I recently had an affirming conversation with Ennismore’s Sharan Pasricha, who is having great success with his London-based Hoxton brand. I called him for HOTELS annual Hot Issue to talk about the lobby and how it has become the focal point of the feel-good hotel experience. If you have a buzzy, comfortable and interesting space where it might be difficult to locate the front desk (if you even have one), the lobby experience serves to make a great first impression that drives incremental?revenue. At the same time, it can make a huge impression on locals, who may not only make it their hangout but recommend it as a place to stay, and so on and so on.
Pasricha waxed so thoughtfully about what his team calls “The Hoxton Hustle.” He describes it as a burst of energy a guest feels when they walk in the door, an eclectic mix of furniture, fantastic light, great music, affordably priced food and drink, with a great mix of people who live and work in the area, along with the business travelers and tourists staying on property. The Hustle delivers the feel good.
It requires the right mix of cultural programming that is not contrived or predictable. For The Hox, for example, it is more about how-to events related to tech or fashion, and entrepreneurial spirits sharing their ideas and concepts. To make it work, you must understand your community and audience, and Pasricha says the bolder the better, so don’t be afraid to fail. Programming also keeps guests in the lobby longer, spending more on food and drink.
But perhaps most importantly, for guests to achieve this ultimate utopian state, the staff needs to be carefully selected. They must intuitively understand hospitality and happily work side-by-side as their state of mind is what rubs off most on guests. As simple as it may seem, it matters most to have a happy team, which translates into a happy hotel. The team also must know the neighborhoods, and Ennismore spends a lot of time training staff to embrace, understand and ultimately showcase the location. So choosing the right location for the hotel, Pasricha says, should hinge more on its relevance and authenticity.
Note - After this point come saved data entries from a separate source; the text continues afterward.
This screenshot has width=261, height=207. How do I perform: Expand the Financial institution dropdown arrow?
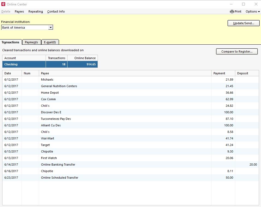pyautogui.click(x=50, y=28)
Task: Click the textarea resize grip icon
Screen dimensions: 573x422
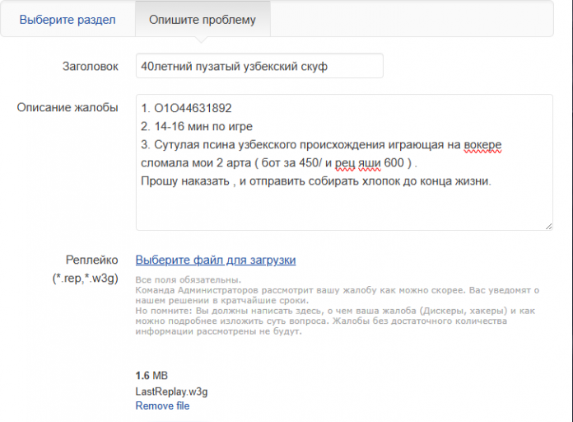Action: [x=548, y=226]
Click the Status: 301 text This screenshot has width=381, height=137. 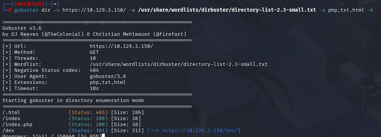click(88, 131)
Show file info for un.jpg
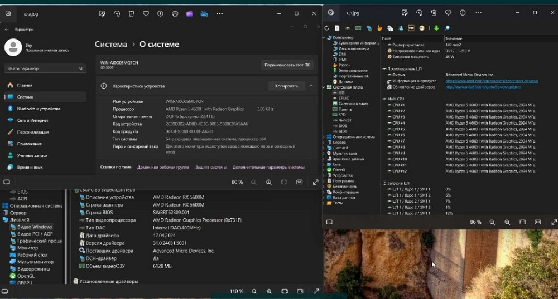The width and height of the screenshot is (558, 299). point(463,13)
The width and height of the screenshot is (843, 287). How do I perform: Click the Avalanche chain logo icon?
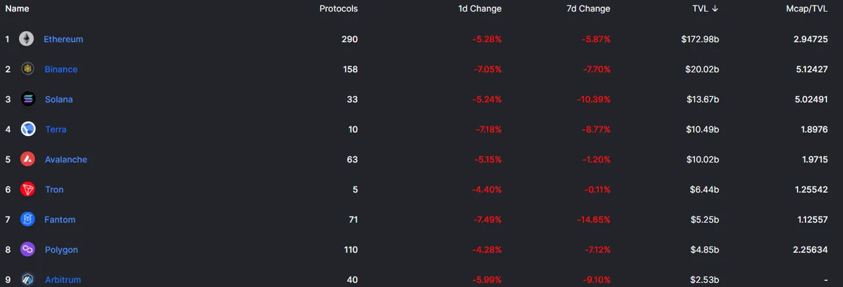pos(28,159)
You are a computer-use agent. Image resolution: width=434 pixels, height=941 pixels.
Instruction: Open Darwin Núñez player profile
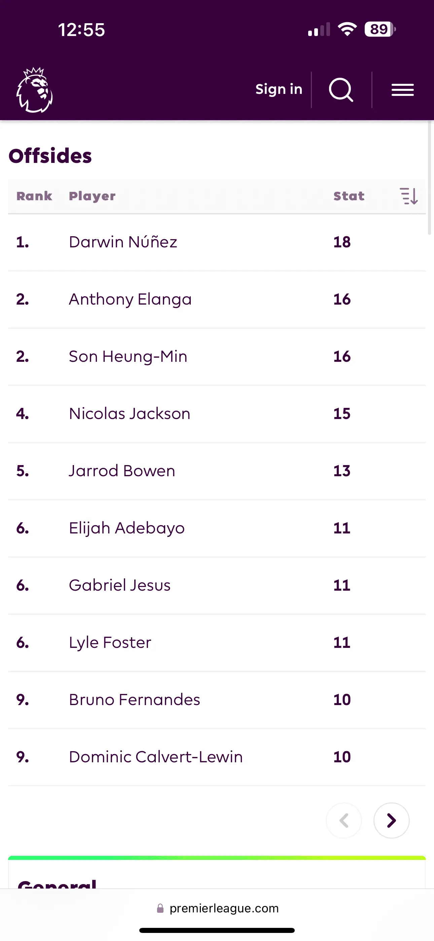pos(123,242)
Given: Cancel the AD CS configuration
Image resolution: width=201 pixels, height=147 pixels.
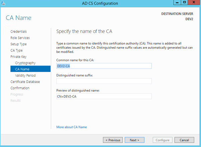Looking at the screenshot, I should click(x=184, y=140).
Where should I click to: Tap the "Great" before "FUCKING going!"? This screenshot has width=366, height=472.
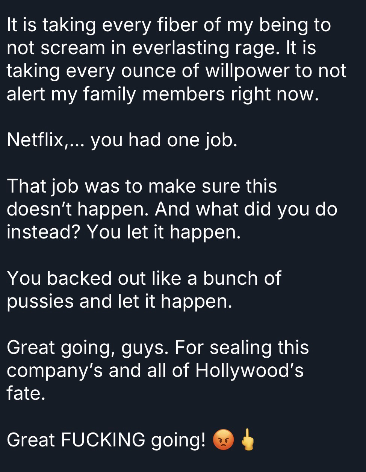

Interestingly, Ennismore also is developing a more mid-market product called NoCo — a less boring budget experience. So the question is how do you bring “The Hustle” to this segment and still have it pencil out, because staffing will be limited and self-service technology will be more prevalent? Pasricha says they are still working on it, but at this stage he knows the key is figuring out the right blend of accessibility and openness.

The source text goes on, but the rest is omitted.